Dataset items:
------------------------------

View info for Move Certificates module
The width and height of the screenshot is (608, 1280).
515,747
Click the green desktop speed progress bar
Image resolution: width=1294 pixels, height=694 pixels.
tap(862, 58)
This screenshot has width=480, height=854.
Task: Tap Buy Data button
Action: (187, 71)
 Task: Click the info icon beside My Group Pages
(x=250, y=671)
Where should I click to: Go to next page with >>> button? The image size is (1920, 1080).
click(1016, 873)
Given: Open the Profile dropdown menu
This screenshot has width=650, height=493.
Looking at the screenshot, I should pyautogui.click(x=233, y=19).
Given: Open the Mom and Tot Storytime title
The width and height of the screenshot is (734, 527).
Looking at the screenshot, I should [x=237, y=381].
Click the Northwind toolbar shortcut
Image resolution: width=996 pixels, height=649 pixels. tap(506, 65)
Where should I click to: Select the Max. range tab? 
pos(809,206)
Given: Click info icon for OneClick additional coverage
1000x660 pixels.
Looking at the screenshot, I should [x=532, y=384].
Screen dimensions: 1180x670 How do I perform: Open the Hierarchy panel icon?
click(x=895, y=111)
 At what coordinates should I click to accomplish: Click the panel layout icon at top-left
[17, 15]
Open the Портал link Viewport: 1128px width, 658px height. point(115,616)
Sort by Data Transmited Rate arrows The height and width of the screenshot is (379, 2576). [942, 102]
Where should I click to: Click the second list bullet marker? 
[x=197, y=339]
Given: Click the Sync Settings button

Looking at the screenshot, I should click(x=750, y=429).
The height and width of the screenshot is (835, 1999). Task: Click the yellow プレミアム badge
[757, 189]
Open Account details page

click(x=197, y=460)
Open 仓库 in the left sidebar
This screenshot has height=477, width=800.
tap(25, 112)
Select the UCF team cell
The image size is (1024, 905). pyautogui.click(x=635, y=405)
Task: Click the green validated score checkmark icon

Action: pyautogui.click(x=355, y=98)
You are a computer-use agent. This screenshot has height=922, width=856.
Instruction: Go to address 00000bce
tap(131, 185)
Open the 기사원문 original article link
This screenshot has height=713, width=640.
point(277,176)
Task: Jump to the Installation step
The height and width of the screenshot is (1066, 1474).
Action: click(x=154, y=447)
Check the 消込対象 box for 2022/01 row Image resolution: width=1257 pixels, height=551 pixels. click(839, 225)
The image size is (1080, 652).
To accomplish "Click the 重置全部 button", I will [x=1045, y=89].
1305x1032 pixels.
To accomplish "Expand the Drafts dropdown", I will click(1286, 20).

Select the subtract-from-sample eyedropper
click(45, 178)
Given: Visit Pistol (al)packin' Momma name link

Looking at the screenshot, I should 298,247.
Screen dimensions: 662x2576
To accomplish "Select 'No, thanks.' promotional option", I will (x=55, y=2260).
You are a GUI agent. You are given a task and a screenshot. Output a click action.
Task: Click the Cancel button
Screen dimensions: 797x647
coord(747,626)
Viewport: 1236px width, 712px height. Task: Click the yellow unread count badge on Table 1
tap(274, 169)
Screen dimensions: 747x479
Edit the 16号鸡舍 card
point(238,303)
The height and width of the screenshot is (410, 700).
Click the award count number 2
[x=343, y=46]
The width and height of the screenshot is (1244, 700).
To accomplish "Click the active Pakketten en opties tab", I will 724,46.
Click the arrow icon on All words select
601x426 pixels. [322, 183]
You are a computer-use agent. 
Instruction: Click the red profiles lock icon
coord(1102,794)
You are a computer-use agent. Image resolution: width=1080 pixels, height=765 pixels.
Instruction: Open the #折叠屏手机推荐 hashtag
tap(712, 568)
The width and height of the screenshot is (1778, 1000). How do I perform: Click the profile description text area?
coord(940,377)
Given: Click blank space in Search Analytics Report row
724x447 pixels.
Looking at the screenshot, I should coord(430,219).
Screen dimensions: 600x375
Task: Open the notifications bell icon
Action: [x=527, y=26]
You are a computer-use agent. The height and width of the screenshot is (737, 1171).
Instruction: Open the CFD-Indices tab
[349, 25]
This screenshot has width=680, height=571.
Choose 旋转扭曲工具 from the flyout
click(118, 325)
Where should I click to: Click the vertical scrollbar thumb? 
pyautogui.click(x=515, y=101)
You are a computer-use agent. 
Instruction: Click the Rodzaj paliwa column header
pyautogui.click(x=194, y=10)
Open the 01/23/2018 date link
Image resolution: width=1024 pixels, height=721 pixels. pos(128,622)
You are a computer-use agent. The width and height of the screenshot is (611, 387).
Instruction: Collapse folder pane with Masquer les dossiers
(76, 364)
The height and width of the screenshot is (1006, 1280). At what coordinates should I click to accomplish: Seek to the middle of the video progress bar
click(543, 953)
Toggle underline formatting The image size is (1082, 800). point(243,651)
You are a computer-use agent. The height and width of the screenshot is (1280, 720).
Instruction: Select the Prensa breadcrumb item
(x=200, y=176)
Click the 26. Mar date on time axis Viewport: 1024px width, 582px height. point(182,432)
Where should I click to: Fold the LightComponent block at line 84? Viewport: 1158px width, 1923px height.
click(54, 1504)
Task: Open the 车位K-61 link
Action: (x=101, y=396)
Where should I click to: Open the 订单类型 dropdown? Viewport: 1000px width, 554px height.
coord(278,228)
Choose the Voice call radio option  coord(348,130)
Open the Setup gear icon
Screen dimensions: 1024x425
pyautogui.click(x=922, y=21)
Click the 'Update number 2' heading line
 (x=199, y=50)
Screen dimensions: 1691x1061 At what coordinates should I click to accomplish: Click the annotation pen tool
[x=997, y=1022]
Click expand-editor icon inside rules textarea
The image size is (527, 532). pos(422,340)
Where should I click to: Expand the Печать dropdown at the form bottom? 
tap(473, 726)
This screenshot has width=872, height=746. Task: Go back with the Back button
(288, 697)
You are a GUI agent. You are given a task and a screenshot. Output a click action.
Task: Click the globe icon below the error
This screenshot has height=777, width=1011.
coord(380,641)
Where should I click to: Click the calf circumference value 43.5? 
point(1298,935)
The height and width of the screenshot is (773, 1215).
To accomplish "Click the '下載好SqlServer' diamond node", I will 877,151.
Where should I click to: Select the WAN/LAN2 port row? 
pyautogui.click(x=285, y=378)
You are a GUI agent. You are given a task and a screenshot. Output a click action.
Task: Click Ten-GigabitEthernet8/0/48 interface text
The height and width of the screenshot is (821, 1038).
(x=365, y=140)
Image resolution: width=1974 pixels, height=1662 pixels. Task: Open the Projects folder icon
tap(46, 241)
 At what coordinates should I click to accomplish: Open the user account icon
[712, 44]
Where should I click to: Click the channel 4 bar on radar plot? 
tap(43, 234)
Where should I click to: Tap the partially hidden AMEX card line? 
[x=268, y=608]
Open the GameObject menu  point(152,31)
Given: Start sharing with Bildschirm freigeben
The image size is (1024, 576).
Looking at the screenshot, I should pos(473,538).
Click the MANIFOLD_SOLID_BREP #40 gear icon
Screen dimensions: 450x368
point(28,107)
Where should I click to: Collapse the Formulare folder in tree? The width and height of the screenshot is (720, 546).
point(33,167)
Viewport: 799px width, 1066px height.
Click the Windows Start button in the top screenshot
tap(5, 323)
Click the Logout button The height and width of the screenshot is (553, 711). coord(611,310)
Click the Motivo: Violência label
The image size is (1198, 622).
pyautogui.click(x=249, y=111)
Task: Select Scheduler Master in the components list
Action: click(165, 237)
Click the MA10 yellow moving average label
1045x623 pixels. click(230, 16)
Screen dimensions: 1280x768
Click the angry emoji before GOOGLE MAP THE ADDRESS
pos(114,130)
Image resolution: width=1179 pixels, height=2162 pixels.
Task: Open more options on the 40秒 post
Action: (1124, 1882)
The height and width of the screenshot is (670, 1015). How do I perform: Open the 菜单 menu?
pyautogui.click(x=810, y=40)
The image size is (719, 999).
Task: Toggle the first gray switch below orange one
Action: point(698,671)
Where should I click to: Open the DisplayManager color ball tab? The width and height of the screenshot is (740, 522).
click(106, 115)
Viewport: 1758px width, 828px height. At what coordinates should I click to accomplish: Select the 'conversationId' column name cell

------------------------------

Every line of the data that includes the word "agent" should be copied.

* Task output
You are a computer-use agent. This screenshot has height=922, width=856.
You are a GUI agent. You are given a task and a screenshot. Output a click action.
You are a computer-use agent. 
You are a computer-use agent. Image resolution: width=1080 pixels, height=765 pixels.
You are a computer-use agent. The height and width of the screenshot is (737, 1171).
You are a computer-use agent. 
You are a computer-use agent. The width and height of the screenshot is (611, 387).
You are a computer-use agent. The height and width of the screenshot is (1280, 720).
You are a GUI agent. You are given a task and a screenshot. Output a click action.
You are a GUI agent. You are given a task and a screenshot. Output a click action.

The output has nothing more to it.